Anti-bullying buttons a way to show support
Friday, Feb 12, 2016 03:43 pm
The annual Pretty in Pink fundraising campaign – initiated by individuals in Chestermere Synergy’s Youth Encouraging Lasting Leadership (YELL) program – seeks to visually capture the essence of the anti-bullying message behind Pink Shirt Day on Feb. 24 in its own unique way.
Christy Redl, youth leadership development co-ordinator with Synergy, said many of the kids had started to notice that if people chose to not wear a pink shirt on Pink Shirt Day, they were actually getting bullied for it.

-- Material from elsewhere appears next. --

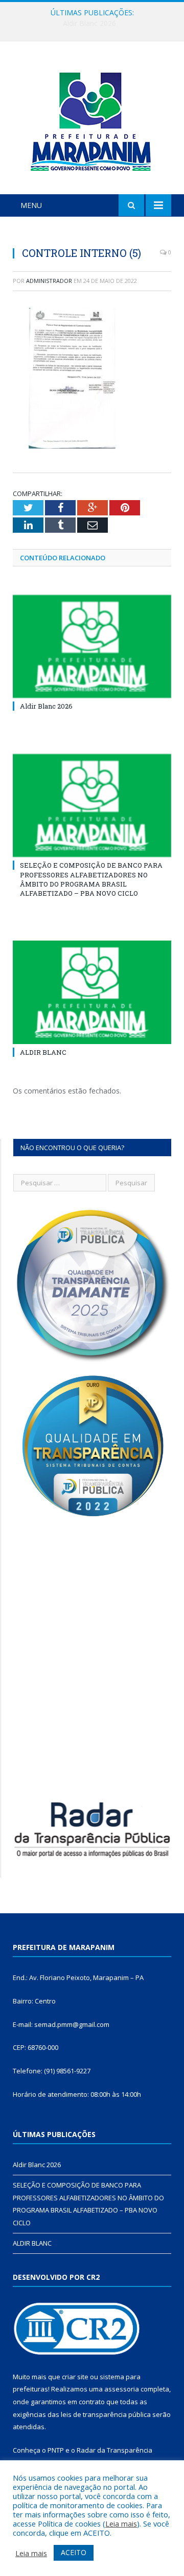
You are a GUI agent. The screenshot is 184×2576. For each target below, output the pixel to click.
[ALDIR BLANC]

The group addressed this issue and came up with the idea of anti-bullying buttons that could be worn to show support on that day and sold to raise money for a charity. Redl said considering Synergy wants to engage and develop community leaders, she was pleased with the result.
“We’re always trying to listen to what they’re telling us and to give them a voice,” she said. “It’s not my job to decide for them but its my job to help them have a voice in the community and to give their message.”
The Pretty in Pink campaign is a two-fold project, she said, in that it offers youth the opportunity to get out and engage with the community while raising bullying awareness.
According to Redl, the kids are driven to make a difference because many of them have had first-hand experiences with bullying.
“They know how it feels and they don’t want other kids to feel that way,” Redl said.
The buttons are available for purchase at 13 different locations around Chestermere and Langdon. The list of locations can be found online at truesynergy.ca/annual-fundraisers/pretty-in-pink
The buttons cost $2 for children and youth and $5 for adults.
All button proceeds go to the Children’s Wish Foundation, which Redl said the group is very excited about supporting for the first time this year.
“The Children’s Wish Foundation helps to support a group of kids that are at very high risk of being targeted for bullying,” she said.
The hope, Redl added, is for Synergy to continue to remind the public each year that bullying is something that needs our attention.
She said most kids want to be a positive force in their environment, especially when it comes to the issue of bullying, but Redl has found the tools are not always readily available for them to gain an understanding of how to do that.
“That’s why a day like this (Pink Shirt Day) is important,” Redl said. “It’s not just about wearing the shirts or the buttons, but it’s also about make sure we take some time to education the youth, teachers and adults as well.”